Daily Beauty. Or, Garbage Roses.
How to discover more Daily Beauty in our lives.
Helllooooo my DrawTogether GUT friends.
Before I dive into this week’s dispatch, some fun news: GUT members Beth Flynn, Sarah Tobias, and Suhita Shirodkar, you won a signed copy of Caroline Paul’s new book Tough Broad! Send me a direct message with your best mailing address and into the post it will go. Also, might I just say your drawings from last week’s lesson and assignment on Ecstatic Architecture (🏳️⚧️!) were all so thoughtful, celebratory and fun. Good job, yous. Every week GUT members share drawings, encouragement and just generally hang out together in the GUT community chat. If you are not a member of the GUT and want full access to the community (and support the work of yours truly) become a subscriber at the link below. If you are experiencing financial hardship preventing you from joining, I got you. Write me for a GUT scholarship, courtesy of the Muriel Pollia Foundation. No artist turned away.❤️✏️❤️
This week, we are exploring something so simple, so basic, you might think there isn’t much to consider. Oh, but there is, friends. There is.
This week we are exploring…
BEAUTY.
And I don’t mean the make-up counter, aspirational, product-peddling beauty we get marketed day in and day out. That’s not beauty we’re being sold. That’s desire.
I’m talking about the kind of beauty that catches our eye, tugs on our sleeve, leans in close and whispers, “This.”
Artists, you know what I’m talking about.
Why focus on beauty?
When we talk about beauty, we often think of what I’ll call Big Beauty. Big Beauty is a giant, spectacular beauty that overwhelms the senses. Bright pink sunsets and cymbal-filled symphonies. Big clear blue skies and long open highways1.I think we can agree that those things are all capital B beautiful. And Big Beauty is great.

*Dataset extract*.
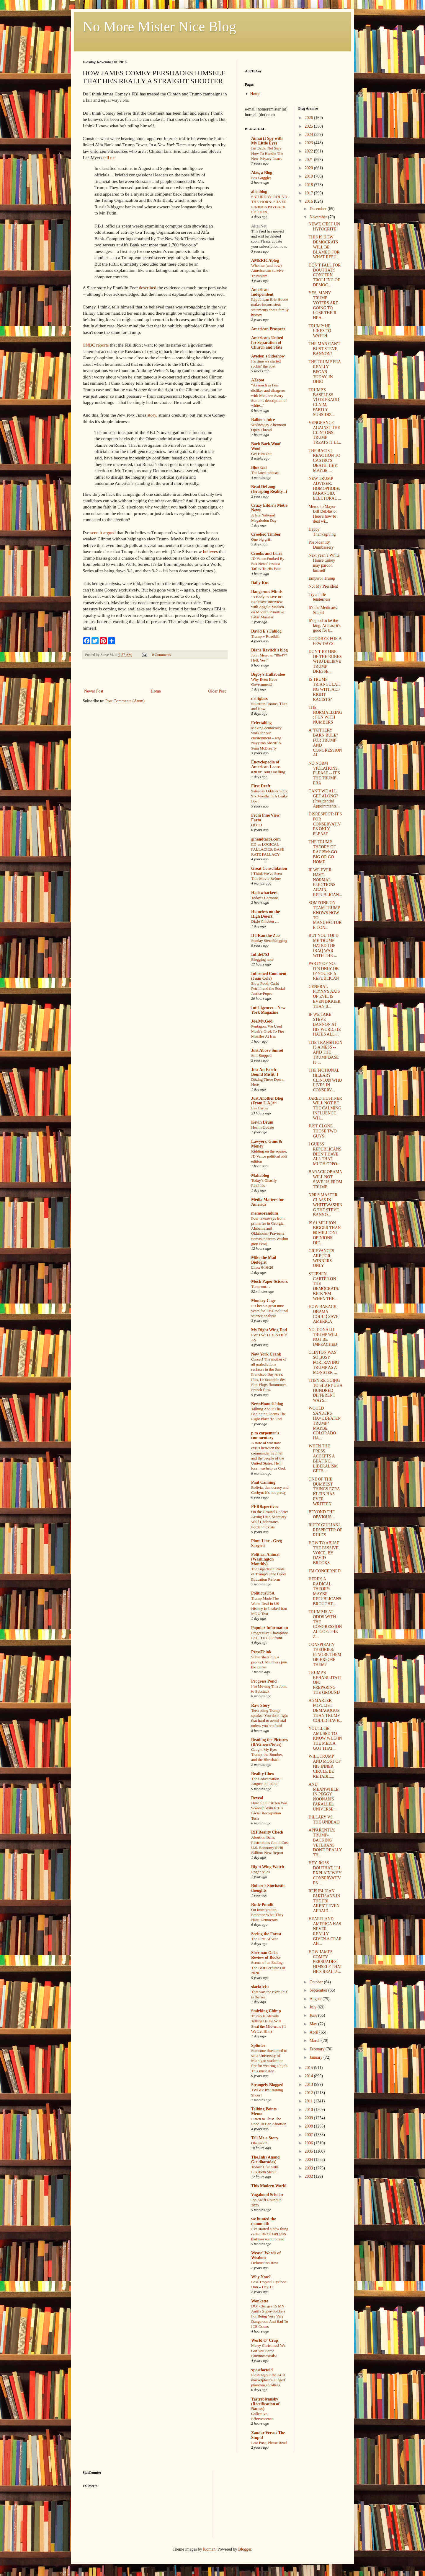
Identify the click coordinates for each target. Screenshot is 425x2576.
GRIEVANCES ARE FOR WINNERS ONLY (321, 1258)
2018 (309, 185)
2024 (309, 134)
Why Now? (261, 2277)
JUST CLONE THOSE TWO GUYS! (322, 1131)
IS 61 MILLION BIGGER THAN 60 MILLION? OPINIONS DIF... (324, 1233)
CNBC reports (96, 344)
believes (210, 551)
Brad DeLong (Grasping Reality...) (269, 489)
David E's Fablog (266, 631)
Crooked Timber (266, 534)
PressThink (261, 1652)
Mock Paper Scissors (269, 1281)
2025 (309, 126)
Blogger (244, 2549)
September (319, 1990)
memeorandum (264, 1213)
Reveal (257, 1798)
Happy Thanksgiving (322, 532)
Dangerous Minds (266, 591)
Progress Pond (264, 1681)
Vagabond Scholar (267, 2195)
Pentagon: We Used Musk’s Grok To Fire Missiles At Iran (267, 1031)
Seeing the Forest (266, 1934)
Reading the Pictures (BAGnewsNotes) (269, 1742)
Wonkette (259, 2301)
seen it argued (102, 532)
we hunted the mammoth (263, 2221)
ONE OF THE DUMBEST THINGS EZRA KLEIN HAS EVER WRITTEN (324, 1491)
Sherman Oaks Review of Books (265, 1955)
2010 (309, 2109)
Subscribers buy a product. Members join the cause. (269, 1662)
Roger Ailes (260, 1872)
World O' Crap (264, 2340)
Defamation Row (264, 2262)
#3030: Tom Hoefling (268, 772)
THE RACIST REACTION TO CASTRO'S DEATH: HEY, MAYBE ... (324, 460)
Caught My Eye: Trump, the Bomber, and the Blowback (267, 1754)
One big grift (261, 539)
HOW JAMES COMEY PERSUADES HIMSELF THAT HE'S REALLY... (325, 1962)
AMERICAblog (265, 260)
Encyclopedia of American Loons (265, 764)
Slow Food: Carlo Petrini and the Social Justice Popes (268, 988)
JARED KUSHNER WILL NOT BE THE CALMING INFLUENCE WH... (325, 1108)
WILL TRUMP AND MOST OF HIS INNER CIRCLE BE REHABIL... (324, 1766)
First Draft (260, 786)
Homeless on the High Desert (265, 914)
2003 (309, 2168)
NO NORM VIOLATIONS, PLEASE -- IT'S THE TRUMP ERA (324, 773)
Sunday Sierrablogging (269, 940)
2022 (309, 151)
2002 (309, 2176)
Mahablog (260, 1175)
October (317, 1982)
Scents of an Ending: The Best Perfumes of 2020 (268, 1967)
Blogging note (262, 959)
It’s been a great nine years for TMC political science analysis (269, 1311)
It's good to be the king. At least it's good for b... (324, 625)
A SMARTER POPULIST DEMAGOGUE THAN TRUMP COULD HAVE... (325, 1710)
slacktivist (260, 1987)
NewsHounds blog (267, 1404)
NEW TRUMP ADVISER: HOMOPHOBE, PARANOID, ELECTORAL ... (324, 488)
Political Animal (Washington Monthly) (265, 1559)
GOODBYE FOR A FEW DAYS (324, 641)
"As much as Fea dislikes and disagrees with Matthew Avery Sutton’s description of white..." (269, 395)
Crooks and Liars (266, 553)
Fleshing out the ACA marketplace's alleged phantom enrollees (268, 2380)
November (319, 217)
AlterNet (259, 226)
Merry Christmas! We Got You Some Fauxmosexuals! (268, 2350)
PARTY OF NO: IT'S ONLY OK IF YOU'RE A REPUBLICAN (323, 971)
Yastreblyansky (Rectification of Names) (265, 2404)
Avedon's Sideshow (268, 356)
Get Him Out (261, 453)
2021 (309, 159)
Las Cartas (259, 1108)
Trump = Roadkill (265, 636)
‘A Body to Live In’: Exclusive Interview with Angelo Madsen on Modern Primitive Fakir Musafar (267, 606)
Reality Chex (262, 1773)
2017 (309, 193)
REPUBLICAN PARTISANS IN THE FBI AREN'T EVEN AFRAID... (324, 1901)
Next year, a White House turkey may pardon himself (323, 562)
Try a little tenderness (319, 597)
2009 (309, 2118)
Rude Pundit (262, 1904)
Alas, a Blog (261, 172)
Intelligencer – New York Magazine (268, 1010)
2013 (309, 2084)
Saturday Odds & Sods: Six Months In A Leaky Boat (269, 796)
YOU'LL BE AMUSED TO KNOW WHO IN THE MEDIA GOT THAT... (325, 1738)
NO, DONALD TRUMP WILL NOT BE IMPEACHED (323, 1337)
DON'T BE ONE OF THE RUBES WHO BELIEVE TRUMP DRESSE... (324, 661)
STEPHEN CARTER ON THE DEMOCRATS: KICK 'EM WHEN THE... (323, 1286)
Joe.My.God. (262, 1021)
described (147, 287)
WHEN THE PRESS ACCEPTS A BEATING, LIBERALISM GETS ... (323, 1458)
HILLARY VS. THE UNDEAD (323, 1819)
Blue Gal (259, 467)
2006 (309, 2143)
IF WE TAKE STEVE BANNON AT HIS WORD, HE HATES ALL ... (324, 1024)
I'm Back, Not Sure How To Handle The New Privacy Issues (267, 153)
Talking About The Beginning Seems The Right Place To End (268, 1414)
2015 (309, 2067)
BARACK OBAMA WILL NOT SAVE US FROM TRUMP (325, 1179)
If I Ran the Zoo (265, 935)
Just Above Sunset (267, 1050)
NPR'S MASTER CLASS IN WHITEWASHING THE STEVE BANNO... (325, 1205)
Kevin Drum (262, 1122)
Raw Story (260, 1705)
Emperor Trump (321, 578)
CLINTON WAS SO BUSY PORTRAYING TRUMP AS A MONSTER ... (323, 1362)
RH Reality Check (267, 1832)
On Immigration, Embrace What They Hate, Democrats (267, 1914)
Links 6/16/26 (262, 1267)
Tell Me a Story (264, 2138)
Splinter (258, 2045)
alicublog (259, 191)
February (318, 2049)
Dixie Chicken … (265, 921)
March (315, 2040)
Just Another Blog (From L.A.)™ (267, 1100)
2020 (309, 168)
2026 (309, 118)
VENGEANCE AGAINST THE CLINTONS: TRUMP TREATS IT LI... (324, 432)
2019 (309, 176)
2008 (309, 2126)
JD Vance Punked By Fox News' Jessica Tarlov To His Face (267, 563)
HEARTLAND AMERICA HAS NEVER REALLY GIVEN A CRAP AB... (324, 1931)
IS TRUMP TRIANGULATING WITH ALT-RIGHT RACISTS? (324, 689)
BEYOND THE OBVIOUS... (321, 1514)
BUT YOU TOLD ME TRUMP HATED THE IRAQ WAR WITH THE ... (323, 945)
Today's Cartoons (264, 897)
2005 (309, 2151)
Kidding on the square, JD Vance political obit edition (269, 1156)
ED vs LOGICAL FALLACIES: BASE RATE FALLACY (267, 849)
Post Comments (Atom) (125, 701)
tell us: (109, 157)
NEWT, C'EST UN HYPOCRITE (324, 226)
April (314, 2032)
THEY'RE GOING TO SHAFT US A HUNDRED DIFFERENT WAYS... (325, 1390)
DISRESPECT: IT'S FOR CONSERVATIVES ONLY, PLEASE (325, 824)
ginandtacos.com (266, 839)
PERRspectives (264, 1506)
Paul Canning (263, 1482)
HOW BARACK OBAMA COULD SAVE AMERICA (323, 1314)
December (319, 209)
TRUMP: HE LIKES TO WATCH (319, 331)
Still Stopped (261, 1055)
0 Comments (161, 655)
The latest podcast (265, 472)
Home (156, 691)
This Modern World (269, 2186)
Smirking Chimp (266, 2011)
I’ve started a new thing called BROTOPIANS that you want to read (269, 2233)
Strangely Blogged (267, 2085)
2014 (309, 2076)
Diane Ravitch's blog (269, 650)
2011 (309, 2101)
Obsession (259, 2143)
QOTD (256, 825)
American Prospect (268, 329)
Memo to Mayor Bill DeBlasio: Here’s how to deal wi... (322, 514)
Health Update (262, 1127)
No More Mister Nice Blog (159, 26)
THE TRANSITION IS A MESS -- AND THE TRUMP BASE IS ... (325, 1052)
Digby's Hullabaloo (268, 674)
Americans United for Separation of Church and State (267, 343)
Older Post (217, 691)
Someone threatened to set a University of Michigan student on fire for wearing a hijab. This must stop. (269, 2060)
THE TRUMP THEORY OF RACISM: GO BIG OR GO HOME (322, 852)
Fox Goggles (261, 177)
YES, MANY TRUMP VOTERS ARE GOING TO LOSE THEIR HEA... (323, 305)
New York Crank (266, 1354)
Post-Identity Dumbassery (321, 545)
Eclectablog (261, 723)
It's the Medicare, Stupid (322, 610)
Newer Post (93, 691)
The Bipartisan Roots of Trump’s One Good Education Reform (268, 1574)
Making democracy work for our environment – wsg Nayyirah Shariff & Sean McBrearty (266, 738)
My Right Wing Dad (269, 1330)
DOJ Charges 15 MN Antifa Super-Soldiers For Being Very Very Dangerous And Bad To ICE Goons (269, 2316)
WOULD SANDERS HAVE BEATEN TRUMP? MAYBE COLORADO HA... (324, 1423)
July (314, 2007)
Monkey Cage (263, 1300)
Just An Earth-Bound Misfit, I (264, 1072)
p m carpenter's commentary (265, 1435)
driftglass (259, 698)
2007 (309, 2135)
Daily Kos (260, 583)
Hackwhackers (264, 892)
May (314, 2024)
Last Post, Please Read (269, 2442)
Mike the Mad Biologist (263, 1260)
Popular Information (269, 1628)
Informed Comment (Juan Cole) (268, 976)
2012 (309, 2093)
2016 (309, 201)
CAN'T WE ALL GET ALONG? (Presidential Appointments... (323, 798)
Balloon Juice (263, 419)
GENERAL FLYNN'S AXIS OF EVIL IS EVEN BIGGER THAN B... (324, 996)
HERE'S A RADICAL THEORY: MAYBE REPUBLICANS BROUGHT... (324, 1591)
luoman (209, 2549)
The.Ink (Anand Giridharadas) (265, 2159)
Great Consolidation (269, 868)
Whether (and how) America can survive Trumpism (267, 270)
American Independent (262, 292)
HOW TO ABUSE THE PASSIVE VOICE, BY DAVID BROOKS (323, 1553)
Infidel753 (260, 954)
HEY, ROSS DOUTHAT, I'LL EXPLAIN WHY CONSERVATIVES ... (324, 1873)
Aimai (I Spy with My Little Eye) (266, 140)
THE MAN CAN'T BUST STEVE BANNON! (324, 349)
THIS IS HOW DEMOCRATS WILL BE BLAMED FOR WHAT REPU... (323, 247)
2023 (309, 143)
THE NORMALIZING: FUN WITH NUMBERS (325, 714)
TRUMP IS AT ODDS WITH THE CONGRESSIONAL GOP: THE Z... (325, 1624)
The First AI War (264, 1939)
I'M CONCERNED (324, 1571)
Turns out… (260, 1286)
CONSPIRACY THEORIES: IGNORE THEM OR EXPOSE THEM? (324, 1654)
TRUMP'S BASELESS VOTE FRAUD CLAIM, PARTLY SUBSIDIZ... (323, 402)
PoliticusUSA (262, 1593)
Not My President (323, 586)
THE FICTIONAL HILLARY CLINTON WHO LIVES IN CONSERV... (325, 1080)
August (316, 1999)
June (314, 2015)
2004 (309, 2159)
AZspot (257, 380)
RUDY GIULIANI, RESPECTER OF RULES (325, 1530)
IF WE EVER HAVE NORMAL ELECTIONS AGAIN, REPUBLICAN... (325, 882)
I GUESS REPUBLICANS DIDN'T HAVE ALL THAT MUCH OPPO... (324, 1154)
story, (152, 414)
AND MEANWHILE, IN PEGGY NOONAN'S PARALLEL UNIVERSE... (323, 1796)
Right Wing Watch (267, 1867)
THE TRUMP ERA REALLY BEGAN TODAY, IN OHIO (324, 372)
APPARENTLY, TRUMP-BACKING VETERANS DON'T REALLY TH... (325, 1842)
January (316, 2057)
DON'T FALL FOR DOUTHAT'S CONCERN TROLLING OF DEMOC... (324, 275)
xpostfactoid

*Tasks*.
1. Answer these questions using the newsletter on beauty.
(a) Which book did the named members win a signed copy of?
(b) What was the subject of last week's lesson and assignment?
(c) According to the writer, what are we actually being sold through marketed beauty?
2. Retype the newsletter on beauty from "And I don’t" to "Beauty is great.".

*Responses per task*.
1.
(a) Caroline Paul's new book, Tough Broad.
(b) Ecstatic Architecture.
(c) Desire.

2.
And I don’t mean the make-up counter, aspirational, product-peddling beauty we get marketed day in and day out. That’s not beauty we’re being sold. That’s desire.
I’m talking about the kind of beauty that catches our eye, tugs on our sleeve, leans in close and whispers, “This.”
Artists, you know what I’m talking about.
Why focus on beauty?
When we talk about beauty, we often think of what I’ll call Big Beauty. Big Beauty is a giant, spectacular beauty that overwhelms the senses. Bright pink sunsets and cymbal-filled symphonies. Big clear blue skies and long open highways1.I think we can agree that those things are all capital B beautiful. And Big Beauty is great.